How do you write a blog post outline step by step?

Follow these 7 steps: (1) lock in your target keyword, (2) analyze the top 5 ranking pages, (3) choose your content format based on search intent, (4) draft your H2 heading skeleton, (5) add H3 subheadings and bullet notes under each heading, (6) plan your introduction and conclusion, (7) mark internal link and data placeholders throughout.

What is the correct format for a blog post?

There’s no single “correct” blog post format for SEO — the right format is determined by search intent. How-to keywords get step-by-step guides. Comparison keywords get A vs B structures. List keywords get numbered listicles. Always match your format to the dominant pattern in the top 5 results for your target keyword.

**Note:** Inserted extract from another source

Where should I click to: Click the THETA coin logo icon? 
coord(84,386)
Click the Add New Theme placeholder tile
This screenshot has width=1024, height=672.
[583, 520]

Should you outline a blog post before writing?

Yes — outlining before writing reduces rewriting time, improves logical flow, ensures complete topic coverage, and lets you plan keyword placement before drafting begins. Writers who skip outlining typically spend more total time on a post due to mid-draft restructuring that wouldn’t have been necessary with an upfront plan.

How long should a blog post outline be?

An outline for a 1,500–2,500 word post typically runs 300–500 words — just headings and bullet notes. It should be detailed enough that someone else could write the post from it, but not so detailed that you’re writing a draft in outline form. If your outline exceeds 700 words, you’re writing too much detail upfront.


Conclusion

A strong blog post outline is built before the first word of the draft — keyword first, structure second, content third.

The 7-step process (keyword → SERP research → format → H2 skeleton → H3s + notes → intro/conclusion → placeholders) applies to any post type, any industry, and any word count. Once it becomes habitual, you’ll never stare at a blank page again.

AI outline generators can accelerate the process significantly, but they work best when you give them specific keyword, audience, and format inputs — not just a topic. Use AI for the scaffold; use your judgment for the structure.

The next step: Pick one blog post idea you’ve been putting off. Run the keyword through a quick SERP analysis, choose your format, and build the H2 skeleton today. The draft will write itself once the outline is solid.

Your outline is waiting. Start with Step 1.